Analysis of sediment transport processes during reservoir flushing using different numerical models.

Gabriele Harb, Josef Schneider, Gerald Zenz

Tuesday 30 june 2015

12:30 - 12:45h at Mississippi (level 1)

Themes: (T) Sediment management and morphodynamics, (ST) Sediment transport mechanisms and modelling

Parallel session: 5A. Sediment - Erosion

The deposition of sediments due to the reduced flow velocities, turbulences and bed shear stresses is a problem in many reservoirs. In the case of Alpine reservoirs with a small storage volume compared to the annual inflow, such as reservoirs of run-off river power plants, the water depth are usually lower than in reservoirs of storage and pump-storage hydro power plants. A larger part of the suspended sediments is thus transported through the reservoir and deposition of bed load fractions is the main problem. The deposition of coarse sediments at the head of the reservoir may cause problems regarding flood protection by raising the bed level and thus, raising the water level too. This study focus on the sediment transport processes during a flushing event in an Alpine reservoir.

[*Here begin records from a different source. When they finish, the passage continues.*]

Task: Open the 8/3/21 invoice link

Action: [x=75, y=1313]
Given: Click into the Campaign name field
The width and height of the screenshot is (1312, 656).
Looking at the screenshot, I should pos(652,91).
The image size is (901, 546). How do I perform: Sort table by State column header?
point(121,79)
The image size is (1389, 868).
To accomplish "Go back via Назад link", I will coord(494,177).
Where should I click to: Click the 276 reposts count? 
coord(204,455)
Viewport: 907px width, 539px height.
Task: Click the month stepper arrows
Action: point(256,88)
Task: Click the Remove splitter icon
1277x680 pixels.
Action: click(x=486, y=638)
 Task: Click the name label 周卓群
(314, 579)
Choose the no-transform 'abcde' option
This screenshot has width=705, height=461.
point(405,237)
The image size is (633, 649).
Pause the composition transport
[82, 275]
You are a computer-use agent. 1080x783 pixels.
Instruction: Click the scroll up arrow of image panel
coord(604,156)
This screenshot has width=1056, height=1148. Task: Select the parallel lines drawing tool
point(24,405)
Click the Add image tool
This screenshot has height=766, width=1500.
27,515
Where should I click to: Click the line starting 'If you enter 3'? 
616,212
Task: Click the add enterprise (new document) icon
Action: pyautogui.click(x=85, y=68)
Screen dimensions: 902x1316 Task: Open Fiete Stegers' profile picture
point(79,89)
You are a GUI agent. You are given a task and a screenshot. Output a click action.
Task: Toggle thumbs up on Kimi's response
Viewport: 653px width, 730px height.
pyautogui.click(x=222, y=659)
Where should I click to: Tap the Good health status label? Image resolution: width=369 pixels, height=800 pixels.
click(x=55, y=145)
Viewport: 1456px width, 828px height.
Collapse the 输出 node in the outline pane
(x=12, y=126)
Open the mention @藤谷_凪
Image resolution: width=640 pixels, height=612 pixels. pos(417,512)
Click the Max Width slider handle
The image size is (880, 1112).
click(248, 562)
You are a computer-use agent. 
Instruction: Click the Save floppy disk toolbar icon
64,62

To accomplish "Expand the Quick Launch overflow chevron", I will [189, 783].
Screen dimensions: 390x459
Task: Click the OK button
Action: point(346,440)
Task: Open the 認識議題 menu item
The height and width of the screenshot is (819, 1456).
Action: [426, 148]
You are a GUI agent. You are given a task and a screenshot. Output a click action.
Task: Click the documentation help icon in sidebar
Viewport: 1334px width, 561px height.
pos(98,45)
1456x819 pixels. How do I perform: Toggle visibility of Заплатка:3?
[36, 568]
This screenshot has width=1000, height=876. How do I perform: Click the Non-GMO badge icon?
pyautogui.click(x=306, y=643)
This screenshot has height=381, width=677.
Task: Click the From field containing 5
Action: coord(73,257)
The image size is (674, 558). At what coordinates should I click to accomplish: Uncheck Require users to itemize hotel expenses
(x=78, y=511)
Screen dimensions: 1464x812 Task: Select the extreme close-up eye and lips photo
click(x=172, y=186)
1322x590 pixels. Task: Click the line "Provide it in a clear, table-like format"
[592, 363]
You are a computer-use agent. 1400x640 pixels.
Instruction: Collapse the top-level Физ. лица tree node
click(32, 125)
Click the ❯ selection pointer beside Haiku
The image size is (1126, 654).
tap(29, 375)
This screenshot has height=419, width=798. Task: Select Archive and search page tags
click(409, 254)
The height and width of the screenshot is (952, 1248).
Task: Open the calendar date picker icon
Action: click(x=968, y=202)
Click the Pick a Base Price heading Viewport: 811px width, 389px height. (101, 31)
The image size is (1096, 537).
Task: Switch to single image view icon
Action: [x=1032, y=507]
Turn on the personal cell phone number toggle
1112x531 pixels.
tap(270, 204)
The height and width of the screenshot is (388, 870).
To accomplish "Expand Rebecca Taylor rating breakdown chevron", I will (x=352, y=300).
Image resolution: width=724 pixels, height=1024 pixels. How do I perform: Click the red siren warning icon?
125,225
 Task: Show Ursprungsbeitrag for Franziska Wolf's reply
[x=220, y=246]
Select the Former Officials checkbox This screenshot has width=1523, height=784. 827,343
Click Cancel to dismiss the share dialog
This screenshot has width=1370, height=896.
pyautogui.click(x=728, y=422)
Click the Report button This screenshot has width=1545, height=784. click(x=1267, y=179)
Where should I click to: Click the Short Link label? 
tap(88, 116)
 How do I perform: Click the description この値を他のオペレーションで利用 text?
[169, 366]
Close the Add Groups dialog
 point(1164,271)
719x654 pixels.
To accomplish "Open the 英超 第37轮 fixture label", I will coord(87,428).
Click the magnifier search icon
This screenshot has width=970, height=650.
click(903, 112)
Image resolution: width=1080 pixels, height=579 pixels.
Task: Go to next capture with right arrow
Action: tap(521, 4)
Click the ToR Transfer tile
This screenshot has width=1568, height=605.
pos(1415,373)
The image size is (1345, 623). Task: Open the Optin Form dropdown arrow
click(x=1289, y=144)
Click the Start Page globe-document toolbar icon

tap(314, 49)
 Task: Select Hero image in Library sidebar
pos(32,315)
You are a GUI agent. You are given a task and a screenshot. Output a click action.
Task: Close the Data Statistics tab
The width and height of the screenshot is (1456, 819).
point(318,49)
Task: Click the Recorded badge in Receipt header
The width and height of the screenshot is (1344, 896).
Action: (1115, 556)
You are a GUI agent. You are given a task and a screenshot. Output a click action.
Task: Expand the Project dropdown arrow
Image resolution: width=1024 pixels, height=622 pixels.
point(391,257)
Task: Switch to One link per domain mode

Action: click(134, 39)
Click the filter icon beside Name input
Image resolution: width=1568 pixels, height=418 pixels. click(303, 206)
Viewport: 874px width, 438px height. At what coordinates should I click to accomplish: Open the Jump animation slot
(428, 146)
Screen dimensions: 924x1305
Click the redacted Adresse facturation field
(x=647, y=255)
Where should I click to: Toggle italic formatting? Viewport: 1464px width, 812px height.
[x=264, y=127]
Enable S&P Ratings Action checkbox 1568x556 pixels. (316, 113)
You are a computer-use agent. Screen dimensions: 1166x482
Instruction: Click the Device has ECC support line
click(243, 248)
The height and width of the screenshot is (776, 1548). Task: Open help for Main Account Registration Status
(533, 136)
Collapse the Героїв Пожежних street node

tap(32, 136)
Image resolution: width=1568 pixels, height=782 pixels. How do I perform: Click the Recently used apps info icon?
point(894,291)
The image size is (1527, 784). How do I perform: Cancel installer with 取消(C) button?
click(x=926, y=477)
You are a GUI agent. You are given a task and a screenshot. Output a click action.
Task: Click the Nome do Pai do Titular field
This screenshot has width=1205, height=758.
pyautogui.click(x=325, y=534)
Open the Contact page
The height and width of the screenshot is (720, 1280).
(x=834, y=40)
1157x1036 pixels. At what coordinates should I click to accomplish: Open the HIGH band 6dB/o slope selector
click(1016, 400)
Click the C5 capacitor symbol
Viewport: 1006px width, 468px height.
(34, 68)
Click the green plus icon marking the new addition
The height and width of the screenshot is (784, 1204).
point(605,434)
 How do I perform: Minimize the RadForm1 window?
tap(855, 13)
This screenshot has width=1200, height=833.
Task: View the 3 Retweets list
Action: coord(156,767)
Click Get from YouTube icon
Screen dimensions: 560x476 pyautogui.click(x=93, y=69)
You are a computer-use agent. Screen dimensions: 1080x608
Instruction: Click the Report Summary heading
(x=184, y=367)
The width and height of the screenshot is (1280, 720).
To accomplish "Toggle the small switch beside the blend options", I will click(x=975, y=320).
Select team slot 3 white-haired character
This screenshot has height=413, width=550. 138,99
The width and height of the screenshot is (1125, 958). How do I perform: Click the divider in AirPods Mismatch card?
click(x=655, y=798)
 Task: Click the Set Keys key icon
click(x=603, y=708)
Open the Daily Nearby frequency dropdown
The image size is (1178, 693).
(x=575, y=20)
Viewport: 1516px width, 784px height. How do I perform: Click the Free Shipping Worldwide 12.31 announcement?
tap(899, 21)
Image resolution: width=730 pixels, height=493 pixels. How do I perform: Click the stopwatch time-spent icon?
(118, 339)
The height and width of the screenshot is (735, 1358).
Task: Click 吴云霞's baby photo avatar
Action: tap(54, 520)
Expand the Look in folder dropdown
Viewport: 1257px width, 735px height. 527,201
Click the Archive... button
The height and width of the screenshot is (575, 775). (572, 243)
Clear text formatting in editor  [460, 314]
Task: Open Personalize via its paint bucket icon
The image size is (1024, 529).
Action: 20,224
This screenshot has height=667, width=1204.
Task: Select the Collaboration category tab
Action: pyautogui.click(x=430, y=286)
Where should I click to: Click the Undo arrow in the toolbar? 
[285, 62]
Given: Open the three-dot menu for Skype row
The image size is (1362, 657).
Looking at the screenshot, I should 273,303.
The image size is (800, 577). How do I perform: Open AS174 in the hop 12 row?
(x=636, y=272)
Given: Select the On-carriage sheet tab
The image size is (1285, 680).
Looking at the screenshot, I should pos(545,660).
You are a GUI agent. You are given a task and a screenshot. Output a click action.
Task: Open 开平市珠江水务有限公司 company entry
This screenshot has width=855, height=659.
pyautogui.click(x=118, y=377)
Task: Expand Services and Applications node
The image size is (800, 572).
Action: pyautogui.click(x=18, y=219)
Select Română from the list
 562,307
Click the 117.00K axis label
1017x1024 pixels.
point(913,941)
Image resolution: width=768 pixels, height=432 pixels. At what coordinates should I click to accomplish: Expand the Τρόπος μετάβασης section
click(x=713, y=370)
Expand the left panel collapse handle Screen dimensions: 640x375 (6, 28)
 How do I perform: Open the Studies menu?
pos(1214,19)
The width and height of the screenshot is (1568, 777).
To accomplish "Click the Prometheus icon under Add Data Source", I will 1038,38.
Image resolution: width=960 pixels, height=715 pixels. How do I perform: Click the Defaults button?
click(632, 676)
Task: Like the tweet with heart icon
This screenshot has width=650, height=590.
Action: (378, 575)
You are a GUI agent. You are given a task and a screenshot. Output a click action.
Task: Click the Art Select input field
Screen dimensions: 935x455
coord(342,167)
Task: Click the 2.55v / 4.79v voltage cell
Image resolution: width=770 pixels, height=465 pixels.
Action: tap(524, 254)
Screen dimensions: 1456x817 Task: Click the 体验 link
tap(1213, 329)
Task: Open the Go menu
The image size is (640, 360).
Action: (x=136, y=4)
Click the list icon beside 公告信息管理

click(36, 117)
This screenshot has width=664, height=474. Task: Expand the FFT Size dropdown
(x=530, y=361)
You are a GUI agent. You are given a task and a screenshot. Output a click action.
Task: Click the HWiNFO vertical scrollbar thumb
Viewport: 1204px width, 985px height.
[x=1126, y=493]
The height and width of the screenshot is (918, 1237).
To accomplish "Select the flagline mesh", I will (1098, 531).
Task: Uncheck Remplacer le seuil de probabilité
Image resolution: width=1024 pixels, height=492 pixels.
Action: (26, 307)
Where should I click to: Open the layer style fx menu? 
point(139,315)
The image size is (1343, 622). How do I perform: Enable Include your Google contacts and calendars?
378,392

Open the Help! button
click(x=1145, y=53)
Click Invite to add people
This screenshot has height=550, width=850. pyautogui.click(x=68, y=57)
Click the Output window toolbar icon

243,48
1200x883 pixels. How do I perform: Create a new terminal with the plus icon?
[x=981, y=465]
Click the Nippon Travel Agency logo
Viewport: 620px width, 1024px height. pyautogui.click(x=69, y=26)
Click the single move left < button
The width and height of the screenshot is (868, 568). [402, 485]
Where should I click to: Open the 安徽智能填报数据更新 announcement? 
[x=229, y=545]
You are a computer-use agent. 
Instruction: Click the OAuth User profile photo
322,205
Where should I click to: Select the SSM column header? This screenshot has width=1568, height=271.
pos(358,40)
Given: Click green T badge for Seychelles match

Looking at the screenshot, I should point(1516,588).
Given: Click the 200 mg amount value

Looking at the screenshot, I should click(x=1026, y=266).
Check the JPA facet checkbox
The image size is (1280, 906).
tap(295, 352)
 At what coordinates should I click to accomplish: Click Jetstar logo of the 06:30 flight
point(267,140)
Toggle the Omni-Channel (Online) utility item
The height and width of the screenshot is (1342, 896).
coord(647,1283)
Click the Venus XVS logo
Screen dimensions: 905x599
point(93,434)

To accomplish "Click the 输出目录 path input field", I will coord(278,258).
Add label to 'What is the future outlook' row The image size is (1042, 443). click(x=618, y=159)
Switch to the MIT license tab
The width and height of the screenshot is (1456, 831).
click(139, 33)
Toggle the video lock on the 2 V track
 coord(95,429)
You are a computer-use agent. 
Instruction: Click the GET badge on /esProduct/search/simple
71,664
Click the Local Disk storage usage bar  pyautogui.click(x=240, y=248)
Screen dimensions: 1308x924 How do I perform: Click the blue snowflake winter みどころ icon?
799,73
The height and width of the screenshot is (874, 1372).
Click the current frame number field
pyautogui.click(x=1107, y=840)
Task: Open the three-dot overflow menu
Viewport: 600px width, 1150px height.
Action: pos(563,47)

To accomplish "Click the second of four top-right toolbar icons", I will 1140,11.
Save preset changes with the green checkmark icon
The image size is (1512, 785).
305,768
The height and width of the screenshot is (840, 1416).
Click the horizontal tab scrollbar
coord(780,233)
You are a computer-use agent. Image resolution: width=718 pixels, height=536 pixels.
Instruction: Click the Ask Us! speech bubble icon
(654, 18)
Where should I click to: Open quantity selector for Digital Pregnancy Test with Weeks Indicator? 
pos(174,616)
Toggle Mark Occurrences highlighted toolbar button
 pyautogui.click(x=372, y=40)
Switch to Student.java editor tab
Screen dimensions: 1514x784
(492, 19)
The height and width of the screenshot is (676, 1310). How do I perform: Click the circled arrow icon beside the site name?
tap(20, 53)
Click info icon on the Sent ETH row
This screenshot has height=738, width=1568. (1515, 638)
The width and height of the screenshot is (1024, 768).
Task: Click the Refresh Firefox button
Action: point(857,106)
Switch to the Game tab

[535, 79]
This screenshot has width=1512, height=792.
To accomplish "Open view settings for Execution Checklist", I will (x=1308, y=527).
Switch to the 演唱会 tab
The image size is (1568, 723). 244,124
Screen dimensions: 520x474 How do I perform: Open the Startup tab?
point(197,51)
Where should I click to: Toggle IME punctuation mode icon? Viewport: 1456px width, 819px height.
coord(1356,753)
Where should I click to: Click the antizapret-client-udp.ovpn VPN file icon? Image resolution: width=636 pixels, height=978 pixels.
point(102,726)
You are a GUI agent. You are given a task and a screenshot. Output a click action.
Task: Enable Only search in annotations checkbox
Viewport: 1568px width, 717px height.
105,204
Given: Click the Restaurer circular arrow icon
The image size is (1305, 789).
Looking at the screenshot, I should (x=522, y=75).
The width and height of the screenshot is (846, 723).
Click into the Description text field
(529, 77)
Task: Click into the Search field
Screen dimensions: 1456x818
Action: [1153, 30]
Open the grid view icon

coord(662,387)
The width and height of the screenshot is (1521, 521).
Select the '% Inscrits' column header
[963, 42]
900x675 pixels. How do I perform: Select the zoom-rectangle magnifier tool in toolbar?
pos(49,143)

The reservoir was built in 1981 and is approximately 4.5 km long with an initial storage volume of about 1.4 Mio. m3. However, echo-soundings performed in 2007 showed that approximately 890,000 m3 of sediments are already deposited in the reservoir, which corresponds to an annual sedimentation rate of about 6.1%. A flushing event was modelled using an open source one-dimensional and a three-dimensional numerical model. The calibration of the hydrodynamic part of the models was done using ACDP measurements performed at the prototype. Echo-soundings performed before and after the flushing event were used to validate the morphological changes calculated by the numerical models. Additionally an extensive sensitivity analysis was carried out and several sediment transport formulae were tested.